Monday, 26 March 2012

A clear signal ...

[The following opinion piece is published today on the website of Scottish lawyers’ magazine The Firm. It comes from the pen of the magazine’s editor, Steven Raeburn.]

The publication of the SCCRC’s report into the case of Abdelbaset Ali Mohmed Al Megrahi (the redundant term ‘Lockerbie bomber’ is clung onto now only by the vanishingly few) sheds valuable and useful light on few corners of the Pan Am 103 debacle. However, more revealing than the contents themselves are the manoeuvrings surrounding its release, and what they reveal about the tainted, corrupted justice system that stood in the way of its publication for five long, unnecessary and criminally culpable years. 

The calibre of the Crown Office and its personnel can be judged fairly by the equally odious Shirley McKie fingerprint case, in which the entire coordinated monolith of the police, Crown Office and Law Officers held the moral low ground over a sustained fourteen year period, until an inquiry forced apologies to be issued earlier this year. The Pan Am 103 case is depressingly similar. 

The Crown Office persistently and desperately clings to the manufactured fantasy of Megrahi’s guilt, a fabrication specifically designed to implicate Libya as a matter of geopolitical convenience. It has steadfastly opposed every opportunity to undertake its duty and apply justice in this case. The Crown has been conducting an elaborate charade almost from the outset, with the explicit, curiously coordinated support of the Scottish Government, and tacit consent of the Westminster Government, whose own malfeasance from Thatcher downwards is transparent and warrants investigation.


The UN appointed special observer to the Zeist proceedings, Hans Kochler, concluded that "the falsification of evidence, selective presentation of evidence, manipulation of reports, interference into the conduct of judicial proceedings by intelligence services," he observed at Megrahi’s trial were "criminal offences in any country." The Crown and Government efforts to suppress the SCCRC report between 2007 and now have sustained that criminality with disturbing consistency. 

Responsibility can be laid directly at the door of successive Lords Advocate from Fraser on. Elish Angiolini, who received the SCCRC report upon publication, was retained and inducted into Alex Salmond’s cabinet, voiding any possibility of judicial independence, creating a toxic blend in a case that - above all others - exemplifies the need for a separation of powers, a principle sadly lost in post-devolution Scotland. Under her watch, Crown Agent Norman McFadyen was reported to the police by MSP Christine Grahame, now head of the Justice Committee, for allegedly tampering with crucial evidence in this case. The machinery of justice was frozen into suspicious paralysis in response. 

A petition currently sits before Grahame’s Justice Committee calling for a wide ranging Pan Am 103 inquiry. In the second of his hurriedly released statements yesterday, Alex Salmond said the publication of the SCCRC report was “in many ways [..] far more comprehensive than any inquiry could ever hope to be,” sending as clear a signal as could be telegraphed to Scotland’s close-knit judicial coven not to initiate one.
By publishing the SCCRC report, journalism has stepped in where Scotland’s justice system - poorly led and manifestly unfit for purpose - continues to fail. Pens need to continue to be mightier than the current limp judicial swords.

1 comment:

  1. This is a big issue for me and I would imagine many others.

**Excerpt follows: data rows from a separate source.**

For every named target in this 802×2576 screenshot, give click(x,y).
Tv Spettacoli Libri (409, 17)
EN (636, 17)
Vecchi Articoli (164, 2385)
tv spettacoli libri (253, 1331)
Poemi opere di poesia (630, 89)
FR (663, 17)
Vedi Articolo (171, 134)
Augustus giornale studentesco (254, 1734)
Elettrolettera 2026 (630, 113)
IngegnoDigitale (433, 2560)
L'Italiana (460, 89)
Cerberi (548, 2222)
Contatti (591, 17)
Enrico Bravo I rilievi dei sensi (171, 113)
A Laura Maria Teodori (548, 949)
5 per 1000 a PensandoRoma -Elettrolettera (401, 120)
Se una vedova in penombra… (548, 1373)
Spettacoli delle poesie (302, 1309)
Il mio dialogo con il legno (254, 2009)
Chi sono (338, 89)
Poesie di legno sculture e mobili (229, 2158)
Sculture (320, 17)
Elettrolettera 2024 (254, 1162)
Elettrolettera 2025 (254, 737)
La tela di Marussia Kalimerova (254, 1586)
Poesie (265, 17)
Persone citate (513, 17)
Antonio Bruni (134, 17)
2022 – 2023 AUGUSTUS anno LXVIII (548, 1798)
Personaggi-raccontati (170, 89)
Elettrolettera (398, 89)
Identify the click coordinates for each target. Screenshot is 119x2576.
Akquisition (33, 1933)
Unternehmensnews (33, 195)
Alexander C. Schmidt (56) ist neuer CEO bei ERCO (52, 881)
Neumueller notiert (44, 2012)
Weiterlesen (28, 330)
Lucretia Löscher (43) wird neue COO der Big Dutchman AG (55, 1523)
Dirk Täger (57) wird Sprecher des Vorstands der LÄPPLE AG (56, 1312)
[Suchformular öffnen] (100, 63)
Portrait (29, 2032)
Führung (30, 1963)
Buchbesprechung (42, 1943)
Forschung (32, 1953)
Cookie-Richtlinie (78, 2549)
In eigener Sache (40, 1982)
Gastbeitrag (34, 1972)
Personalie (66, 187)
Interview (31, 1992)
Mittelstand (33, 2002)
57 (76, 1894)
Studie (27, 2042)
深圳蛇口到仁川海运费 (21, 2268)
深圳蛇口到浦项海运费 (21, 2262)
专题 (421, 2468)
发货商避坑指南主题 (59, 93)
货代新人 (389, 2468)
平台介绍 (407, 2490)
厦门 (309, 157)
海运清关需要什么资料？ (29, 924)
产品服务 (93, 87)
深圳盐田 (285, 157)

The heart of a community is the rule of law, if we cannot trust the law, who holds it to account ? I know this case started off during a labour admin but surely if the SNP were to confirm their transparency claim then they should have been all over this, but they in this case have by their inaction and agreement of the verdict cast doubt in my mind if they can be so wrong in this case how can I trust them with indy.

    I am not sure whether there are political strings being pulled in the background as a mitigating reason, but if there was they should come out and say, because no cause is a reason to allow this kind of travesty to take place.